Montclair State University sophomore Sharmain Jenkins, 20, wants to use her experiences in foster care to advocate for and help children as a policy maker, social worker or in another role in foster care. But now, she needs help.
Sharmain is recovering from Guillaine-Barré syndrome (GBS), a painful and rare condition in which a person’s immune system attacks its nerves and can lead to paralysis and breathing difficulties. According to the National Institute of Neurological Disorders and Stroke, the condition strikes one in 100,000 people. Some experts cite viral and bacterial infections as the possible causes of GBS.
While some of her medical costs are covered by Medicaid and benefits from New Jersey Department of Children and Family (DCF), Sharmain does not have parents or relatives who can help her pay for medical expenses that may not be covered by these sources.

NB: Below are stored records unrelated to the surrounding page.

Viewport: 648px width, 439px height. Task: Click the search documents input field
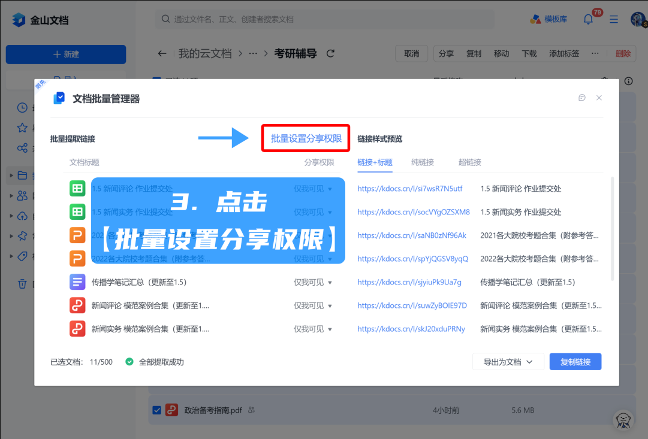pyautogui.click(x=324, y=19)
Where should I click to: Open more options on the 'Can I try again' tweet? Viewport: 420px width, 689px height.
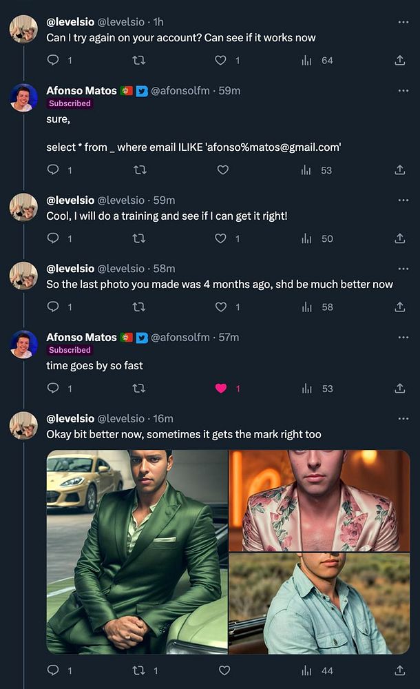[403, 22]
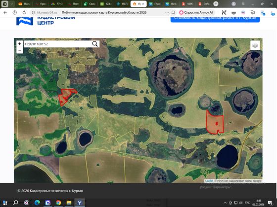This screenshot has width=277, height=207.
Task: Reload the page with refresh icon
Action: [x=24, y=12]
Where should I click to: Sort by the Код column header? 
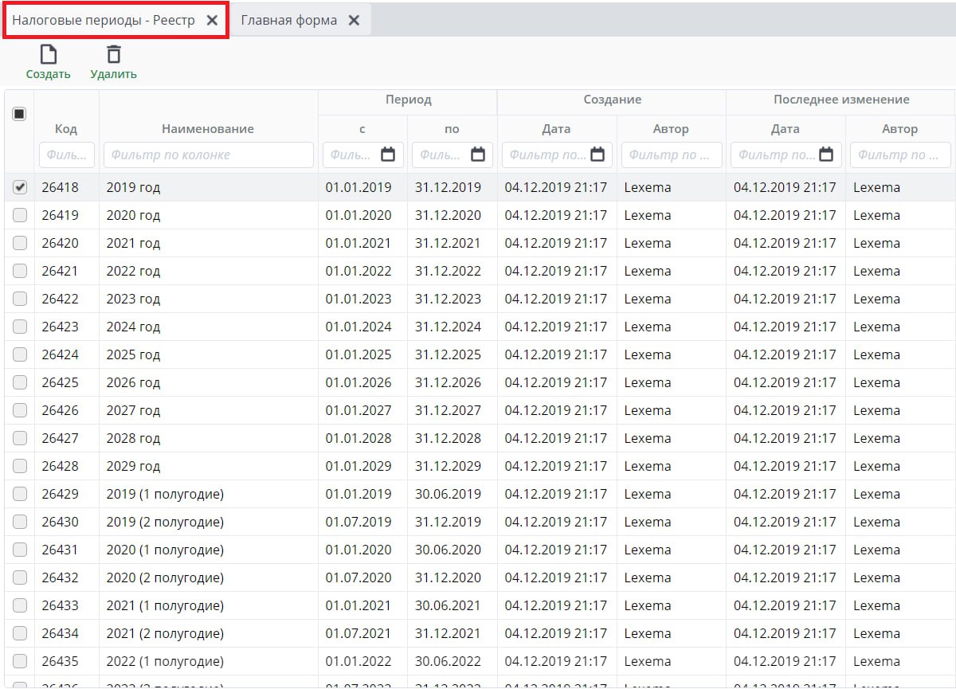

Costs could include physical therapy and adjustments needed to accommodate her condition when she returns to her home, daily living expenses and more.
“We can’t tell exactly what the costs will be,” says Cathy Brown, an assistant professor at Montclair State University (MSU), who is also a teaching specialist at MSU’s Center for Child Advocacy and Policy and one of Sharmain’s teachers. With the help of Mary Anne Fanning-Lauria, who has worked with Sharmain as program manager with MSU’s Center’s Adolescent Advocacy Program, the Sharmain’s Guillain-Barré Recovery Fund has been created. Fanning-Lauria also partnered with One Simple Wish, a site that matches wishes from kids in foster care with “wish grantors,” to create Help Sharmain Heal.
On March 27, 2014, Sharmain entered Morristown Medical Center’s emergency room after she felt tingling sensations in her hands and feet, could no longer walk and experienced trouble eating, swallowing and breathing. Doctors diagnosed her disorder quickly, according to Fanning-Lauria. Since she was admitted, Sharmain has been receiving treatment and has left the I.C.U. Today, she can move her head side to side and swallow without a feeding tube, but she has not yet regained voluntary movement in her arms and legs. “More than 90 percent of people with GBS have a full recovery—it could just take a year or more,” says Fanning-Lauria.
The program manager first met Sharmain in 2012 when she participated in a DCF-funded program that places foster youth in college who become homeless during the summer in housing. Last September, through another DCF grant, Fanning-Lauria hired Sharmain as a youth worker to share her 15-year journey through the foster care system with students and faculty and learn mentorship and advocacy skills.
While she clocked in 40 hours of work between her youth worker position and another job on campus, Sharmain was focused on her education and educating others about life as a foster kid. She shared events in her life with students in Brown’s “Introduction to Child Advocacy” class in which topics such as maltreatment in foster care were discussed. “A lot of students think it’s the most useful, interesting part of the whole semester — to hear this story of a terrible, terrible time told by someone who is so inspiring and strong and such a model of how a person can come out right, despite such hardships,” says Brown.
“She is amazing — she is strong, positive, always has a smile even if she’s not feeling well. She’s going to come through this,” comments Fanning-Lauria. “She’s already talking about starting some sort of foundation to make people more aware of what this is so other people don’t have to suffer prior to being diagnosed.”